Understanding the Gradient Descent Algorithm
The core idea of gradient descent is to update model parameters in the direction of the negative gradient of the loss function. This process continues until the parameters converge to a minimum point, ideally the global minimum.
Step-by-Step Calculation Process
Suppose we have a simple linear regression model with a loss function, such as Mean Squared Error (MSE). The steps for applying gradient descent are as follows:
- Initialize parameters (e.g., weights and bias) with small random values.
- Calculate the predicted output using current parameters.
- Compute the loss function value based on predictions and actual data.
- Calculate the gradient of the loss function with respect to each parameter.
- Update each parameter by subtracting the product of the learning rate and the corresponding gradient.
This process repeats for a set number of iterations or until the change in loss becomes negligible.
Example Calculation
Consider a single data point with input x = 2 and output y = 4. Initialize weight w = 0.5 and bias b = 0. Use a learning rate of 0.1.

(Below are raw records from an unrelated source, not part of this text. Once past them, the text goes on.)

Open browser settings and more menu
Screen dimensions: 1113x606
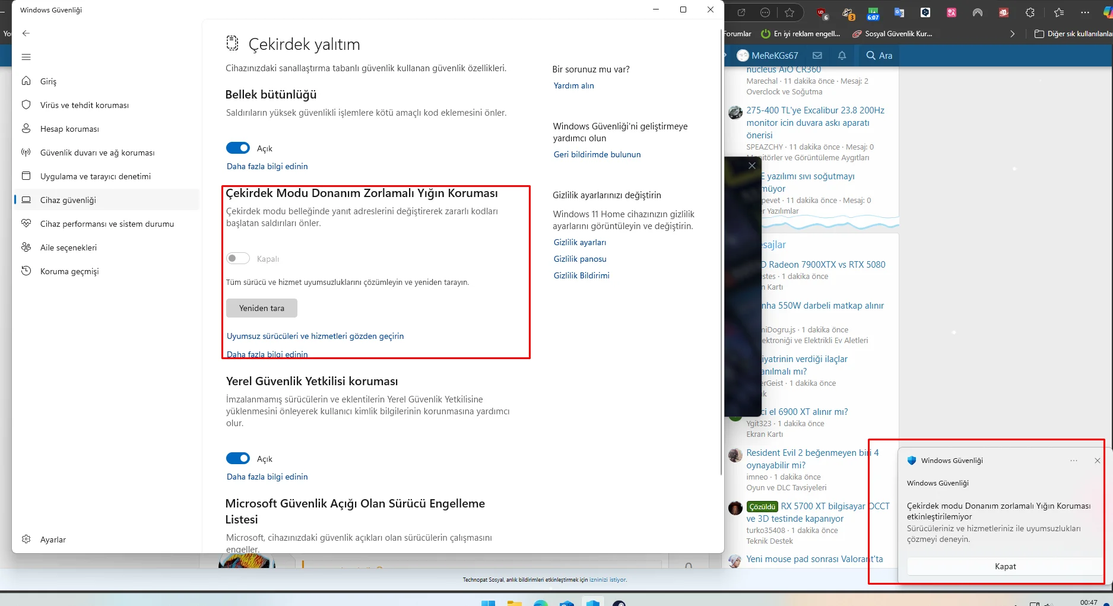pos(1085,12)
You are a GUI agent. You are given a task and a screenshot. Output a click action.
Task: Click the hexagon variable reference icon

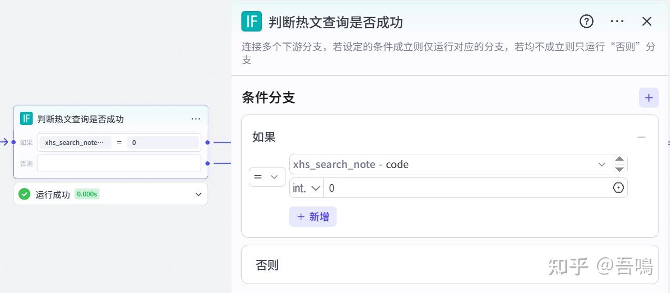(x=618, y=187)
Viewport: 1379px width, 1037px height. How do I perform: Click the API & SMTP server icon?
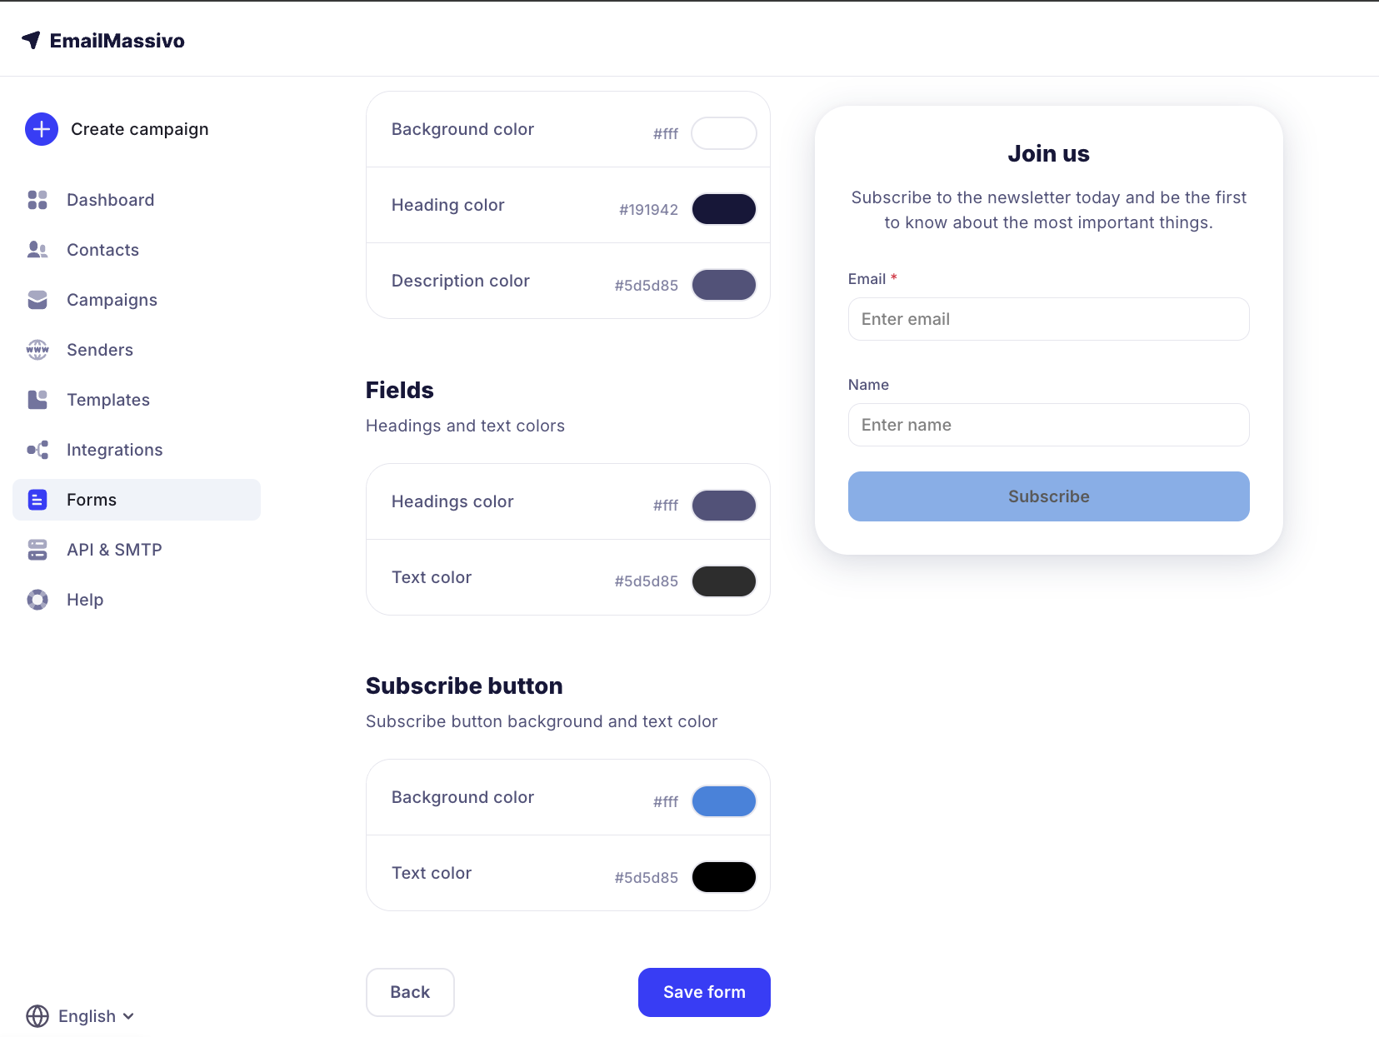[37, 550]
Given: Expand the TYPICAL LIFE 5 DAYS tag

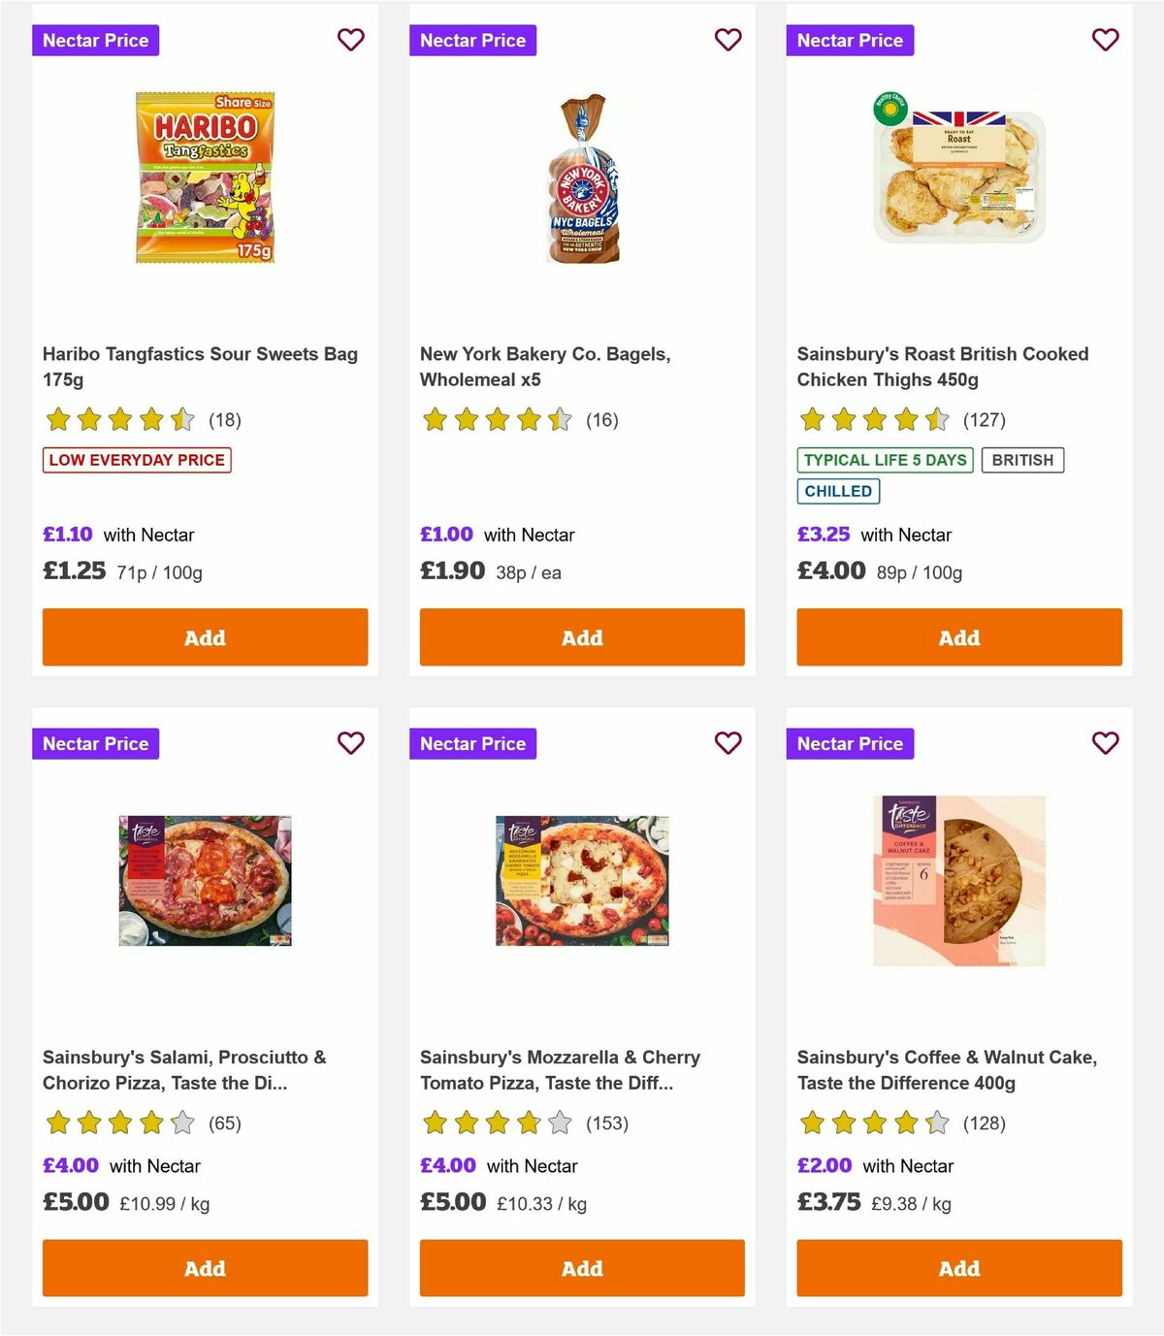Looking at the screenshot, I should (x=886, y=460).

Calculate prediction: ŷ = wx + b = 0.5 * 2 + 0 = 1
Compute error: error = ŷ – y = 1 – 4 = -3
Calculate gradients:
Gradient w.r.t. weight: ∂L/∂w = 2 * error * x = 2 * (-3) * 2 = -12
Gradient w.r.t. bias: ∂L/∂b = 2 * error = 2 * (-3) = -6
Update parameters:
New weight: w = 0.5 – 0.1 * (-12) = 0.5 + 1.2 = 1.7
New bias: b = 0 – 0.1 * (-6) = 0 + 0.6 = 0.6